Total American Urological Society Symptom Index scores improved, showing a median reduction of 7 (interquartile range [IQR] -8 to -3) in the TPTNS group and a median increase in the sham stimulation (placebo) group of 1 (IQR -1 to 4) (Mann-Whitney U 16.5000, Z -3.742, P < .001). Total ICIQ-SF scores improved by a median of 2 (IQR -6 to 0) in the TPTNS group and 0 points (IQR -3 to 3) in the sham stimulation group (Mann-Whitney U 65.000, Z -1.508, P = .132). Significant reduction was found in postvoid residual urine of 55 mL in the TPTNS group (t = -2.215, df 11.338, P = .048). Bowel urgency improved in 27% of the TPTNS group compared with 8% of the sham group (χ(2) 2.395, df 2, P > .302), fecal leakage improved in 47% of the TPTNS group compared with 23% of the sham group (χ(2) 4.480, df 2, P > .106); however, these differences were not significant. No adverse effects were reported by older adults or care staff.

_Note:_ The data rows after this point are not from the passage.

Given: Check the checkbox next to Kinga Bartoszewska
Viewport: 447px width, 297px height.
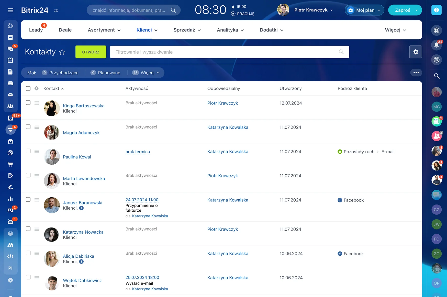Looking at the screenshot, I should click(28, 102).
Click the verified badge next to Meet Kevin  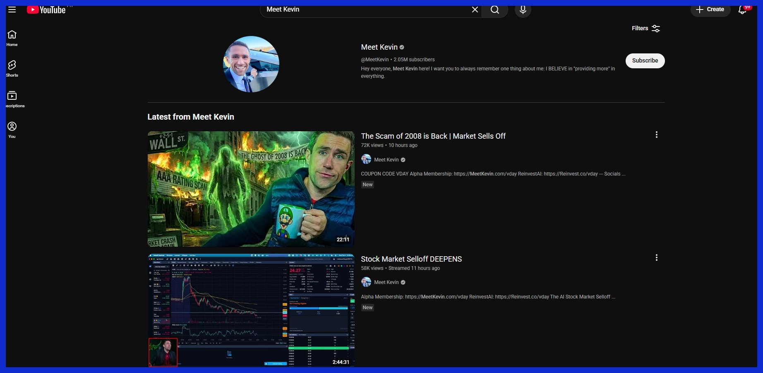point(401,47)
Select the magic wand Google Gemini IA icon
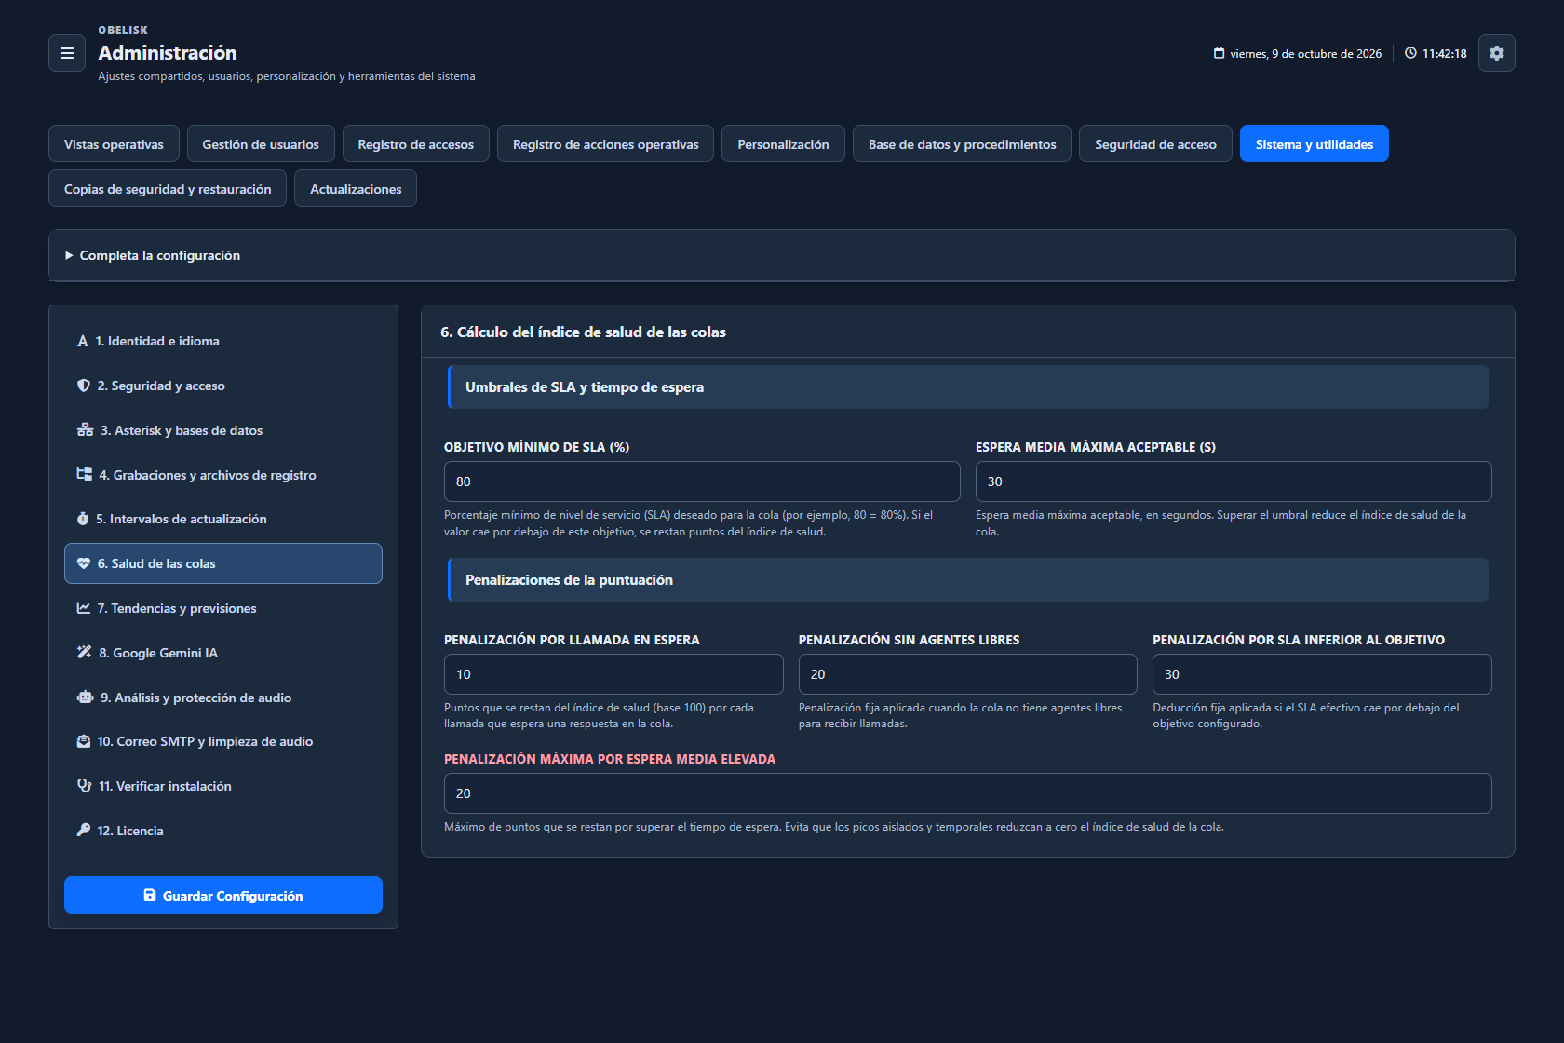Screen dimensions: 1564x1043 point(84,653)
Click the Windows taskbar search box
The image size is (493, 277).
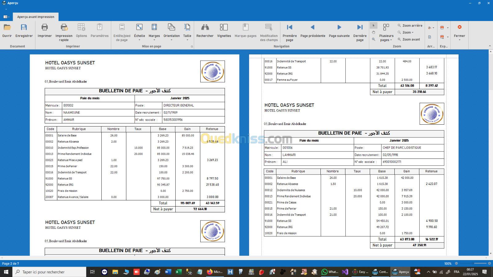49,272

TPTNS is safe and acceptable with evidence of potential benefit for bladder and bowel dysfunction in older male and female residents of care homes. Data support the feasibility of a substantive trial of TPTNS in this population.
评估经皮胫后神经刺激(TPTNS)方案对老年居住在养老院中的下尿路症状和尿失禁及粪便失禁发作次数的初步影响,并评估一项全面的随机试验的可行性。
初步随机单盲、安慰剂对照试验。
英国的 7 家养老院和 3 家庇护住所。
30 名年龄在 65 岁及以上的有尿路或肠道症状和/或失禁的养老院居民。
12 次 30 分钟的 TPTNS 或假刺激(安慰剂)。
采用美国泌尿外科学会症状指数评估下尿路症状,采用国际尿失禁咨询问卷-短表(ICIQ-SF)评估尿失禁,采用便携式膀胱扫描评估残余尿量,采用 ICIQ 选定问题评估肠道症状和粪便失禁。

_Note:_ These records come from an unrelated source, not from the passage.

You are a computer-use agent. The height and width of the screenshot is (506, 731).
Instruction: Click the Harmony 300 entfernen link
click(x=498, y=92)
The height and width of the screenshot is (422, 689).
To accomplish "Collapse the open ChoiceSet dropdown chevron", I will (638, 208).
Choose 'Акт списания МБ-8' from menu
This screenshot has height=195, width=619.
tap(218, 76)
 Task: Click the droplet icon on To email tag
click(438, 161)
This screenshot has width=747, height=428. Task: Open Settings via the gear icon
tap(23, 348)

总的美国泌尿外科学会症状指数评分有所改善,TPTNS 组的中位数降低了 7 分(四分位距 [IQR] -8 至 -3),而假刺激(安慰剂)组的中位数增加了 1 分(IQR -1 至 4)(Mann-Whitney U 16.5000,Z -3.742,P <.001)。TPTNS 组的 ICIQ-SF 总分中位数改善了 2 分(IQR -6 至 0),而假刺激组则改善了 0 分(IQR -3 至 3)(Mann-Whitney U 65.000,Z -1.508,P =.132)。TPTNS 组的残余尿量减少了 55 毫升(t = -2.215,df 11.338,P =.048)。TPTNS 组中 27%的患者肠道急迫感得到改善,而假刺激组中只有 8%的患者(χ(2) 2.395,df 2,P >.302);TPTNS 组中 47%的患者粪便渗漏得到改善,而假刺激组中只有 23%的患者(χ(2) 4.480,df 2,P >.106);然而,这些差异没有统计学意义。老年人或护理人员均未报告任何不良反应。
TPTNS 是安全且可接受的,对养老院中男性和女性老年居民的膀胱和肠道功能障碍有潜在益处。数据支持在这一人群中进行 TPTNS 实质性试验的可行性。